Abstract

Four patrician flamines maiores appear in the center of the S frieze of the Ara Pacis, in a group between the figures of Augustus and Agrippa (fig. 1). These are thought to represent the flamines Dialis, Martialis, Quirinalis, and Iulialis, who were in charge, respectively, of the worship of Jupiter, Mars, Quirinus (the deified Romulus), and (after 42 B.C.) of the deified Julius Caesar. Following the death of Augustus in A.D. 14, a fifth (Augustalis) was added for his cult. The presence of the four Augustan flamines on the S frieze has been considered a historical crux. The current consensus is that the procession represents a general religious celebration of thanksgiving (supplicatio) in 13 B.C., on the occasion of Augustus's return from an extended stay in Spain and Gaul, rather than another one in 9 when the altar was dedicated.
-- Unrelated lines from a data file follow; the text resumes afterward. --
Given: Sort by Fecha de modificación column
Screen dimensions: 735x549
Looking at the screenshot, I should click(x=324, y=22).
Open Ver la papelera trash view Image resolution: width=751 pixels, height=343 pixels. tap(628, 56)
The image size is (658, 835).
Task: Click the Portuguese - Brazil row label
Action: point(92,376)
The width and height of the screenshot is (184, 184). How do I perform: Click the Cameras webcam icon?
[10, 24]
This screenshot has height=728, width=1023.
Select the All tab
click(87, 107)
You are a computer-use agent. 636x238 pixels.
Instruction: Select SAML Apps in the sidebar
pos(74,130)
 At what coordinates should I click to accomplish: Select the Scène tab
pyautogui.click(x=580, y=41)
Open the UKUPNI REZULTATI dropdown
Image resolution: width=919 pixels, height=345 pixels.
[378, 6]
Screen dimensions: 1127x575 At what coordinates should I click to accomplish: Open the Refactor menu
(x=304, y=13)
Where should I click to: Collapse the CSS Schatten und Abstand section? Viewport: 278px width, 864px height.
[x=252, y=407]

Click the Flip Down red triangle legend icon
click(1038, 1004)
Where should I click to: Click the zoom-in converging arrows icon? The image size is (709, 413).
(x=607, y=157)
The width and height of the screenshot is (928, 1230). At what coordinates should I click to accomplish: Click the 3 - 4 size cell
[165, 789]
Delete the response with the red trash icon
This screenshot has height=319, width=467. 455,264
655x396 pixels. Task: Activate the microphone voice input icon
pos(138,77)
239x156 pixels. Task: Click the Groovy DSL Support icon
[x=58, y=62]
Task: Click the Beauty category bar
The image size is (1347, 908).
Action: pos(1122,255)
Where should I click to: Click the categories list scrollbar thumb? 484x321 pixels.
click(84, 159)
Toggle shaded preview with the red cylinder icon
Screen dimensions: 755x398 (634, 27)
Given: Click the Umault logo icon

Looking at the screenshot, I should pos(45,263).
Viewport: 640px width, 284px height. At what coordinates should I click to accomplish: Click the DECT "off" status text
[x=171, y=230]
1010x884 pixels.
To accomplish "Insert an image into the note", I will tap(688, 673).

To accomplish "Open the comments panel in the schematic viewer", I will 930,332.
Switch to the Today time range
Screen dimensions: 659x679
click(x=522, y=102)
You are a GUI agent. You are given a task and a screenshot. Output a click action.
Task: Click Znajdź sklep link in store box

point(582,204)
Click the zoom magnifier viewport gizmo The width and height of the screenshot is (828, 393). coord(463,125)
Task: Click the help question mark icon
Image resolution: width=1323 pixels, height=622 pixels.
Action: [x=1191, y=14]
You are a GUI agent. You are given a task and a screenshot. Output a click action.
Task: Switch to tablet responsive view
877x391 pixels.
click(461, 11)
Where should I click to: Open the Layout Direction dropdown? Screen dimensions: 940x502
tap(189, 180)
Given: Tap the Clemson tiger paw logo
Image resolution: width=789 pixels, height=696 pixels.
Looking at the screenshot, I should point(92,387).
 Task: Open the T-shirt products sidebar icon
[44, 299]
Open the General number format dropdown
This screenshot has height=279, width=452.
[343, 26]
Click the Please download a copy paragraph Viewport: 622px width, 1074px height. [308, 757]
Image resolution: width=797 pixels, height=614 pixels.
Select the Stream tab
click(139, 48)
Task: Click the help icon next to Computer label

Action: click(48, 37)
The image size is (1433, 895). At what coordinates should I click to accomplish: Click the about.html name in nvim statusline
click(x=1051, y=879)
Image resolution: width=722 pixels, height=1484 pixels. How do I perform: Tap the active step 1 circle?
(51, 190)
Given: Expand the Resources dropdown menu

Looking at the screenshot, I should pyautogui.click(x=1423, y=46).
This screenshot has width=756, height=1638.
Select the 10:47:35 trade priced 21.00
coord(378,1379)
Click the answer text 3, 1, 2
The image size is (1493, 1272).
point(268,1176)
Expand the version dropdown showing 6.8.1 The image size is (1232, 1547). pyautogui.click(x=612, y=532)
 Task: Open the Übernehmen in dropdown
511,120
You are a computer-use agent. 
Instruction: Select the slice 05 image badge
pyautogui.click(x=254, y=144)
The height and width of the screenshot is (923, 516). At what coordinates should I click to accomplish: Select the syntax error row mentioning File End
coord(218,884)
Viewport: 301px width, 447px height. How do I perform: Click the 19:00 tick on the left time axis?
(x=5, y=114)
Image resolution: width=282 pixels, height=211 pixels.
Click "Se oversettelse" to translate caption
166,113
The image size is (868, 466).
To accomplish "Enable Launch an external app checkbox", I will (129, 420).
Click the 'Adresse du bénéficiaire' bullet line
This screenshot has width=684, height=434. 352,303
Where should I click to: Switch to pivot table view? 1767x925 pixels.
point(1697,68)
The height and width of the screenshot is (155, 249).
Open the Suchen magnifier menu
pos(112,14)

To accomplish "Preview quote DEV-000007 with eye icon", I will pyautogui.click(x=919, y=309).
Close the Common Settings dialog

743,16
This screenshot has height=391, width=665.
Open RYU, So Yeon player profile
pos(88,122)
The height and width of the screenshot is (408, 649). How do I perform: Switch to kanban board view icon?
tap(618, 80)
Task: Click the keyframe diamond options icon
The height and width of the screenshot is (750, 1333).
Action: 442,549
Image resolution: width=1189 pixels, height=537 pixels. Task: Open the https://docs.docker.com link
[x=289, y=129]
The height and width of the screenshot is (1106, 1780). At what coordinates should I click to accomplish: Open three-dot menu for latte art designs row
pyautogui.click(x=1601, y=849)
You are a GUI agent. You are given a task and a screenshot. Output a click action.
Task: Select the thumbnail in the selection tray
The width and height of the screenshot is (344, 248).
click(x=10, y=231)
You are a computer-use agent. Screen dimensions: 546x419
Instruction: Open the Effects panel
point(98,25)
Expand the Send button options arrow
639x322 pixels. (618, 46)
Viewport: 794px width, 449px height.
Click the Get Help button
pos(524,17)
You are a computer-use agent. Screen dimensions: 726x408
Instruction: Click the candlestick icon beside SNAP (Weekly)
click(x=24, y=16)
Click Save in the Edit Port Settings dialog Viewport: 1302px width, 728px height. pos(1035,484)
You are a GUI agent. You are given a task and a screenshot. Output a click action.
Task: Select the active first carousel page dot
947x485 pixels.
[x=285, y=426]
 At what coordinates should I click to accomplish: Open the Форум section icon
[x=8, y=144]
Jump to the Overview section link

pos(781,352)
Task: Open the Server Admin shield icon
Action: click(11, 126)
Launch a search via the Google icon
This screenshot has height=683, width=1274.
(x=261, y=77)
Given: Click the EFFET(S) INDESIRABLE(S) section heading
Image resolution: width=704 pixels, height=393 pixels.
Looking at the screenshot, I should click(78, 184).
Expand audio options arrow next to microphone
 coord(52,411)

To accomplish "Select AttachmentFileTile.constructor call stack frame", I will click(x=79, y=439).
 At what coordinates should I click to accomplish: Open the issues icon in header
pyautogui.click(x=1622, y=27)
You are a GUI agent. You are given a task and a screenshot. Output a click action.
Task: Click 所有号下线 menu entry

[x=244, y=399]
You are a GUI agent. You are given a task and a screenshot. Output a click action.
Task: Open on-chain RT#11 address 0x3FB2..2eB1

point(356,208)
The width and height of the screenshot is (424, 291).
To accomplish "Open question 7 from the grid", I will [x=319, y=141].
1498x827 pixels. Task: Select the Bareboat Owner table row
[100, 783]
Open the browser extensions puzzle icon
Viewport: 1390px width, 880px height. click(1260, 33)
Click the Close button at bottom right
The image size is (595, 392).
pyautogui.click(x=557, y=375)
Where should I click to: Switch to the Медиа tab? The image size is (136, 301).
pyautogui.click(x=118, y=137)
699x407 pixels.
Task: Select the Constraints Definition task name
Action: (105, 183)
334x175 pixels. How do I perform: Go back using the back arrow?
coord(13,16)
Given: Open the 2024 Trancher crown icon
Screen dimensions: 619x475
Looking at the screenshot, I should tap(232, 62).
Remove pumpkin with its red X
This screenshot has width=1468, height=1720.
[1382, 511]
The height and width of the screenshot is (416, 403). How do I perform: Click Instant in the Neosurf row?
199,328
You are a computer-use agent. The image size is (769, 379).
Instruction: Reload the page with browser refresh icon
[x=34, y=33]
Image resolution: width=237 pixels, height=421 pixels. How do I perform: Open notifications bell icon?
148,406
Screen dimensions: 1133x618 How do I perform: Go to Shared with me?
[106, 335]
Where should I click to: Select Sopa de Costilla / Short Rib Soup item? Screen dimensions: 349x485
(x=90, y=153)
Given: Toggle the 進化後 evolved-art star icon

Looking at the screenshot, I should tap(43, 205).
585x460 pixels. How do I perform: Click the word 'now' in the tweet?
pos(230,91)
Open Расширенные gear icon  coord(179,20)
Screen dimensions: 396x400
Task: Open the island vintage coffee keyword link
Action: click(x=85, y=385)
But Tacitus and Dio report that the office of flamen Dialis was vacant between the suicide of Cornelius Merula in 87 and the appointment of Servius Cornelius Lentulus Maluginensis in 11 B.C. Therefore, the presence of the fourth priest seems to argue against the frieze's portrayal of an event in 13. In order to resolve this problem, G. Bowersock argued on textual grounds that Servius Maluginensis became flamen Dialis in 14, not 11 — an idea that has not won wide acceptance. I suggest instead that there is a technical, sculptural explanation for the inclusion of the fourth flamen.